Mr Justice Pepperall considered that there were a number of factors which told in favour of this contract being a relational contract. These were:

  • The contract was long term and the parties plainly intended that they should have a long-term relationship.
  • The long-term PFI contract required a close collaborative working relationship in which, the Parties “must have intended that their respective roles be performed with integrity and with fidelity to their bargain and their shared environmental objectives”.
  • Whilst the relationship was essentially commercial, the parties intended that they should each repose trust and confidence in the other.
  • The contract required a high degree of communication and co-operation.
  • The contract required a significant investment by both parties.
  • The contract involved exclusivity between the parties.

As a result Mr Justice Pepperall held that:

“this 25-year PFI contract is a paradigm example of a relational contract in which the law implies a duty of good faith”.

What did that mean? The Judge referred to the decision of Leggatt LJ in the case of Sheikh Al Nehayan Case v Kent [2018] EWHC 333 (Comm), where he said:

“In Paciocco v. Australia and New Zealand Banking Group Ltd [2015] FCAFC 50, at [288], in the Federal Court of Australia, Allsop CJ summarised the usual content of the obligation of good faith as an obligation to act honestly and with fidelity to the bargain; an obligation not to act dishonestly and not to act to undermine the bargain entered or the substance of the contractual benefit bargained for; and an obligation to act reasonably and with fair dealing having regard to the interests of the parties (which will, inevitably, at times conflict) and to the provisions, aims and purposes of the contract, objectively ascertained. In my view, this summary is also consistent with the English case law as it has so far developed, with the caveat that the obligation of fair dealing is not a demanding one and does no more than require a party to refrain from conduct which in the relevant context would be regarded as commercially unacceptable by reasonable and honest people…”
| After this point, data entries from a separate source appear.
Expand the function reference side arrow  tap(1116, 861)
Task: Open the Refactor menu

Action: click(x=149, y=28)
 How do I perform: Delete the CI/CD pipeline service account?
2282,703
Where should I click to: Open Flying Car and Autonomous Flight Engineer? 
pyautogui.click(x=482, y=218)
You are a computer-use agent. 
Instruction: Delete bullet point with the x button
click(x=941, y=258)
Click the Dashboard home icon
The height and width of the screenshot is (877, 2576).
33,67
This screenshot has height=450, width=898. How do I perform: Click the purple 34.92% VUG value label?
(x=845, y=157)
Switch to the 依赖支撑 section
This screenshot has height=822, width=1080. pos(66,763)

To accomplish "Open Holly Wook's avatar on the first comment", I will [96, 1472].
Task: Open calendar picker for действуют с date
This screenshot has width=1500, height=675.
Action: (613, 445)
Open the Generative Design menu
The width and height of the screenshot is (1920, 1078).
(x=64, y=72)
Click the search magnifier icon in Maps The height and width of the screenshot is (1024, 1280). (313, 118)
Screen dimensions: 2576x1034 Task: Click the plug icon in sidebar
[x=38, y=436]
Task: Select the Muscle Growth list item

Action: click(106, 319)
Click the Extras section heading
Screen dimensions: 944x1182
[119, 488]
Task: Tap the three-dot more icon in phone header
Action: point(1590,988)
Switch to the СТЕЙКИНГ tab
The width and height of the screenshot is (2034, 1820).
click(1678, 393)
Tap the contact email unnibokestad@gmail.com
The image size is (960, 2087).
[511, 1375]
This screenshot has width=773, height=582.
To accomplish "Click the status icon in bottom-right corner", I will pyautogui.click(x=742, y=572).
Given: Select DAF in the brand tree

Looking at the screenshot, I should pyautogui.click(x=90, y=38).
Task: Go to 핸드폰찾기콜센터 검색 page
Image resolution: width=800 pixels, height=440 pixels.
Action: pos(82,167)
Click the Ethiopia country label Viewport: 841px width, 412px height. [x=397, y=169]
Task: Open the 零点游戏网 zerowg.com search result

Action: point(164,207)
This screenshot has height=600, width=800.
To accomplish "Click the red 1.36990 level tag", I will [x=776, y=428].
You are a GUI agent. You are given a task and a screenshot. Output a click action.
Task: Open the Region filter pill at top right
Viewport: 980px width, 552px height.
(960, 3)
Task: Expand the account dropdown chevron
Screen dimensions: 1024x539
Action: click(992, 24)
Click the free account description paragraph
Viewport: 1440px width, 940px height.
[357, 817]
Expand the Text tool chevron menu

Accordingly,  the Judge concluded that:

• “Whether a party has not acted in good faith is an objective test.”

• “Dishonest conduct will be a breach of the duty of good faith, but dishonesty is not of itself a necessary ingredient of an allegation of breach. Rather the question is whether the conduct would be regarded as ‘commercially unacceptable’ by reasonable and honest people.”

• “What will be required in any individual case will depend upon the contractual and factual context.”